(What to work on): Locate every line in the records that contains the word "section", and copy each of those lines.

------ Records for the exercise

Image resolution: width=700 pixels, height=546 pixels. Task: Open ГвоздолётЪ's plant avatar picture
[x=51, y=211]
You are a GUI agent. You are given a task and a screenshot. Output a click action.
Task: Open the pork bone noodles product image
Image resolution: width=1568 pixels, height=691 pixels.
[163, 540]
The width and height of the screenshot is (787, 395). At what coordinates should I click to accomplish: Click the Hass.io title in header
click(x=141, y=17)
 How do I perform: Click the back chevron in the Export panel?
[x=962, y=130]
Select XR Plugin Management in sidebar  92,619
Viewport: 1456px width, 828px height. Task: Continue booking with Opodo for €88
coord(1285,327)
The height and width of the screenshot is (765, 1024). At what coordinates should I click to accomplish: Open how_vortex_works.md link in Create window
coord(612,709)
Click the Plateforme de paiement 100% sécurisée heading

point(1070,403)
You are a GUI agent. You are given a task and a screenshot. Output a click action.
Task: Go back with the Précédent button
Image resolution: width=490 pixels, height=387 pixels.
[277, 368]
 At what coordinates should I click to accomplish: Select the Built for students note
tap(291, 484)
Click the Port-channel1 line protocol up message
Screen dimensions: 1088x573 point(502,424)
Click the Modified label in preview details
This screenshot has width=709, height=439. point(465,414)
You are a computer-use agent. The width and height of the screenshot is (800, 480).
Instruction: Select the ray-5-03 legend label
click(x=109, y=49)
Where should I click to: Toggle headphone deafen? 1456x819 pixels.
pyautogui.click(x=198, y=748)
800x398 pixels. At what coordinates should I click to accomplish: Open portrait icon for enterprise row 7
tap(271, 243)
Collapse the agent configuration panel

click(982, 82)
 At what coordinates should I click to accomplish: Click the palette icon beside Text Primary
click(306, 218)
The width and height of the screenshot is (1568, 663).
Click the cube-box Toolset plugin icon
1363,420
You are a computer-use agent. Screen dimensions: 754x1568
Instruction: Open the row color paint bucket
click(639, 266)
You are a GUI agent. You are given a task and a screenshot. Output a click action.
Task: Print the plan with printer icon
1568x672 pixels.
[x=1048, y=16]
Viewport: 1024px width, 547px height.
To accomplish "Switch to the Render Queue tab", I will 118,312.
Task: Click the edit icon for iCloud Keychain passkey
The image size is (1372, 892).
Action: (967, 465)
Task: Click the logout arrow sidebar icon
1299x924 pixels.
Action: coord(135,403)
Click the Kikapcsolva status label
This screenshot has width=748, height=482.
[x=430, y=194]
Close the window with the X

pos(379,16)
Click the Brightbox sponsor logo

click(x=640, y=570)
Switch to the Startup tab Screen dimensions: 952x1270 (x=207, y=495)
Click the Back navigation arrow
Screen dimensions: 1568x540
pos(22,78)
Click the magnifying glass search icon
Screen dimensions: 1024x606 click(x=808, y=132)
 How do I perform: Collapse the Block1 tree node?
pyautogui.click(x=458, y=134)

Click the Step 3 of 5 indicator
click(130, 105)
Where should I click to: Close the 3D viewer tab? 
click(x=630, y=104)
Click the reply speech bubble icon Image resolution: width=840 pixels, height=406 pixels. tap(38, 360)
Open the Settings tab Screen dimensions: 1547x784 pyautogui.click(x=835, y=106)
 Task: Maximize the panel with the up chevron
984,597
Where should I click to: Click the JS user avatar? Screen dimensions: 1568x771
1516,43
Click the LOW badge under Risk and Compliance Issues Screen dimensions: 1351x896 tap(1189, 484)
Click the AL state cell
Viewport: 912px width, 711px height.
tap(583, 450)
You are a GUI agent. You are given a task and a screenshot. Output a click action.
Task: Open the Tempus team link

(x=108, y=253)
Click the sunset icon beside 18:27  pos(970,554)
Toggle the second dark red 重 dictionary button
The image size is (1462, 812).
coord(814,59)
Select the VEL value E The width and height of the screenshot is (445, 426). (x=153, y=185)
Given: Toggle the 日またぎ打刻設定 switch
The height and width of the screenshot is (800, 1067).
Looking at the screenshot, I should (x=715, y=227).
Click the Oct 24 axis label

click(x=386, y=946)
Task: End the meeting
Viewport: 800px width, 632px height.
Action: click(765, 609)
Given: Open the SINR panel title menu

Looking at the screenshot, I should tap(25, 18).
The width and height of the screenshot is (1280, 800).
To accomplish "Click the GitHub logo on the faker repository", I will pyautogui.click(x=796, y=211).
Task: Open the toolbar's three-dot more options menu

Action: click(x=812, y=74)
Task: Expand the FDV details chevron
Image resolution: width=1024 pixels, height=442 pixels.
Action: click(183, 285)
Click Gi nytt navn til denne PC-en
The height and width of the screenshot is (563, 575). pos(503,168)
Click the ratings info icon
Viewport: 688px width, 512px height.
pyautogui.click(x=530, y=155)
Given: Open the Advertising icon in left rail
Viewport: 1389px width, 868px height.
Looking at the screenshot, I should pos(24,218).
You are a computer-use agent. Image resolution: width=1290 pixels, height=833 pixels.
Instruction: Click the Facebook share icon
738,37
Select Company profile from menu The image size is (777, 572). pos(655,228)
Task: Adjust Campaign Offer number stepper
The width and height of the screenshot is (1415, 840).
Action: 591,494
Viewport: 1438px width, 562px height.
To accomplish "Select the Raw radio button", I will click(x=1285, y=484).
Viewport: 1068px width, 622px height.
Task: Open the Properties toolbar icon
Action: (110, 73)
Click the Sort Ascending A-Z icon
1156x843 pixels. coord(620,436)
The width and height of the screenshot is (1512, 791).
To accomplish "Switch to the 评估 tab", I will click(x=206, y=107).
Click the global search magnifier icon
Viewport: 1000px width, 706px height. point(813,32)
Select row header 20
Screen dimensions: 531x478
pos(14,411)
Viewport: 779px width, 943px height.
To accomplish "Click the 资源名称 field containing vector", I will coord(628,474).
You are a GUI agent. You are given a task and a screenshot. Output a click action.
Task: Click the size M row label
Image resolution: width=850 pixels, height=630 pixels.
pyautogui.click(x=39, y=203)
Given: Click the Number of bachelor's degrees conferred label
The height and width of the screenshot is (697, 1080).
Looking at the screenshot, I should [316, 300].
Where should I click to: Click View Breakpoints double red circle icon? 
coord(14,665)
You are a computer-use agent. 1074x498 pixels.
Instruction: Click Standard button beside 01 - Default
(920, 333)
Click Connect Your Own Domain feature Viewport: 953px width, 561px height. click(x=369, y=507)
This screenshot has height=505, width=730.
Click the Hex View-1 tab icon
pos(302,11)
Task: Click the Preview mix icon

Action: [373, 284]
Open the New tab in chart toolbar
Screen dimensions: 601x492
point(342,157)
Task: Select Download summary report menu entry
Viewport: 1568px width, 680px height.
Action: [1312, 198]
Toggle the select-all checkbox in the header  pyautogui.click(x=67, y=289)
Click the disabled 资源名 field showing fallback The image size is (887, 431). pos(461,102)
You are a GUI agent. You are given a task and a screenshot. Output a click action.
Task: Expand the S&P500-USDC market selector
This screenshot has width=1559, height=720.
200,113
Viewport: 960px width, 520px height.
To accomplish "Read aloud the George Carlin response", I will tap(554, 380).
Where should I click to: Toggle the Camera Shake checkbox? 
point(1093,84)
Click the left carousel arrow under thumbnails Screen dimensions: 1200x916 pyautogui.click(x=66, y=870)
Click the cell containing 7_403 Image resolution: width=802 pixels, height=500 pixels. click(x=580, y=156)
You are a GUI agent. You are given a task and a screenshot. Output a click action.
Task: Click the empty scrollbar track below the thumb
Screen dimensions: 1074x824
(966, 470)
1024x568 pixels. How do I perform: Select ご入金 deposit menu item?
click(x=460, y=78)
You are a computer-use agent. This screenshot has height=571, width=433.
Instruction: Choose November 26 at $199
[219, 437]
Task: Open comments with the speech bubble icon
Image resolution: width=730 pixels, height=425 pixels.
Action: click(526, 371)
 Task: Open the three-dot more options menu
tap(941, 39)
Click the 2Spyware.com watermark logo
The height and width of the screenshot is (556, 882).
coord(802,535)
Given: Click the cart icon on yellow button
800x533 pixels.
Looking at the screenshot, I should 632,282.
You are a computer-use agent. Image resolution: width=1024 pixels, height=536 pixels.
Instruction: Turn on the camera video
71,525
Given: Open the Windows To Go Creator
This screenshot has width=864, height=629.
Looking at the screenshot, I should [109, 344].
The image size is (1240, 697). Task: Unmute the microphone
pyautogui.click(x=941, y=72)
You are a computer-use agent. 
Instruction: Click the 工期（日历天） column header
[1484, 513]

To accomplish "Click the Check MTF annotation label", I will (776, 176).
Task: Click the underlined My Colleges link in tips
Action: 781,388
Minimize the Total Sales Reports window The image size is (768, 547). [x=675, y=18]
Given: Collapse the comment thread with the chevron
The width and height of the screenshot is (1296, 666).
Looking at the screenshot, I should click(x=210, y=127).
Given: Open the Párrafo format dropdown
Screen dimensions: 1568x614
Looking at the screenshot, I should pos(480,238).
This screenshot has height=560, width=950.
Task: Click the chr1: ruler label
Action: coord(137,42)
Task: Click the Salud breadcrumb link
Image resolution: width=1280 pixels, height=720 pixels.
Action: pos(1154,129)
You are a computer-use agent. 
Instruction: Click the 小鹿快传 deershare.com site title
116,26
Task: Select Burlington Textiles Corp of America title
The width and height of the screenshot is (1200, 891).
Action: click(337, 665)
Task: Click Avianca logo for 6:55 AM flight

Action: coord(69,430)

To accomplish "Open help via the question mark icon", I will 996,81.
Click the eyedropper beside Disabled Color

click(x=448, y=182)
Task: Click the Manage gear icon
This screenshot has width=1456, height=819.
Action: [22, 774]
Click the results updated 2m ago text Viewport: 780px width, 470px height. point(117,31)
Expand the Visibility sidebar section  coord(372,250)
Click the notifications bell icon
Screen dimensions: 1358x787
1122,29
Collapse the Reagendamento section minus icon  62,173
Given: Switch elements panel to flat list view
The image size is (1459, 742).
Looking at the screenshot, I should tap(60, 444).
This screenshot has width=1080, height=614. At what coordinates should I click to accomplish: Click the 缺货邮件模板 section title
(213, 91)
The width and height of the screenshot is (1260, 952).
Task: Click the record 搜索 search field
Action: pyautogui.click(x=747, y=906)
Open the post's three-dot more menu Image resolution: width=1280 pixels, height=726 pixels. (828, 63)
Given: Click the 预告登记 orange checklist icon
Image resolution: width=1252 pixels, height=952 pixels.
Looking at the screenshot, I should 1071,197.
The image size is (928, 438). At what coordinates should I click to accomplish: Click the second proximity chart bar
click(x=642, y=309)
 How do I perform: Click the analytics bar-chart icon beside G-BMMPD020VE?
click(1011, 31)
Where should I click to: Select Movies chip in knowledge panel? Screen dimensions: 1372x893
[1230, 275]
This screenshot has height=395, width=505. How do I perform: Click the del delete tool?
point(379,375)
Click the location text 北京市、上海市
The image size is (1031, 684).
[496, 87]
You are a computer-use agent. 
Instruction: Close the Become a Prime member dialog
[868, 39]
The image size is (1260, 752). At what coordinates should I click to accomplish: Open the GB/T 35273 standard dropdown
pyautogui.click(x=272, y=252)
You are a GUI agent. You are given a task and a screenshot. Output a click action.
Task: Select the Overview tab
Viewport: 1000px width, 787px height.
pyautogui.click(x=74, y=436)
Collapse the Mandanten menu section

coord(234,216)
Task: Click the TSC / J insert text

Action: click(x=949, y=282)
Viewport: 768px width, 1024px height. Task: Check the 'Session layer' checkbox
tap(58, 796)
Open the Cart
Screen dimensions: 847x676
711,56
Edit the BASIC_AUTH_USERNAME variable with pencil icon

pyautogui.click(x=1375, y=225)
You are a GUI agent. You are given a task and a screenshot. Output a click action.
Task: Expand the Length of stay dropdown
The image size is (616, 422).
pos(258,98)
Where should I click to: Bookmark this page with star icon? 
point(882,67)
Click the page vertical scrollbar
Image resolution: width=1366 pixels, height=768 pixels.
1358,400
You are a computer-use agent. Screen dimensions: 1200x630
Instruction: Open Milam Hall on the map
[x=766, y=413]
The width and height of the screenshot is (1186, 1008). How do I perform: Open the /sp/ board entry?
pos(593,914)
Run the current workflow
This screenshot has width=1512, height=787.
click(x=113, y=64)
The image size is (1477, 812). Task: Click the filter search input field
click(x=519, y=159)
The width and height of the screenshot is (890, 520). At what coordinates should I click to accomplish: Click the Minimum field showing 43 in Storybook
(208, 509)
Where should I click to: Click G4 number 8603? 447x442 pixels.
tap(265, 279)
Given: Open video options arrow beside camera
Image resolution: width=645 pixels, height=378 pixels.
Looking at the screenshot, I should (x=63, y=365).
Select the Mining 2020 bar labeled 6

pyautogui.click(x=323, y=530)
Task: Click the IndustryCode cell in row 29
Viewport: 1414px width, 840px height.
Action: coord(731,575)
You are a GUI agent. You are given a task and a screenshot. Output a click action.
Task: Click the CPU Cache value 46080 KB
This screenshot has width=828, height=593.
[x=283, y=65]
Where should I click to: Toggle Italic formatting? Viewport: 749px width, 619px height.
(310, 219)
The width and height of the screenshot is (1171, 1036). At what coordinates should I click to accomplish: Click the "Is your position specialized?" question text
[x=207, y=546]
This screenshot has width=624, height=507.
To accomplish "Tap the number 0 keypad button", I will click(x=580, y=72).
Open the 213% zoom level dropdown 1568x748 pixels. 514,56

------------

(Solved problem):
Expand the Visibility sidebar section  coord(372,250)
Collapse the Reagendamento section minus icon  62,173
This screenshot has width=1080, height=614. At what coordinates should I click to accomplish: Click the 缺货邮件模板 section title
Collapse the Mandanten menu section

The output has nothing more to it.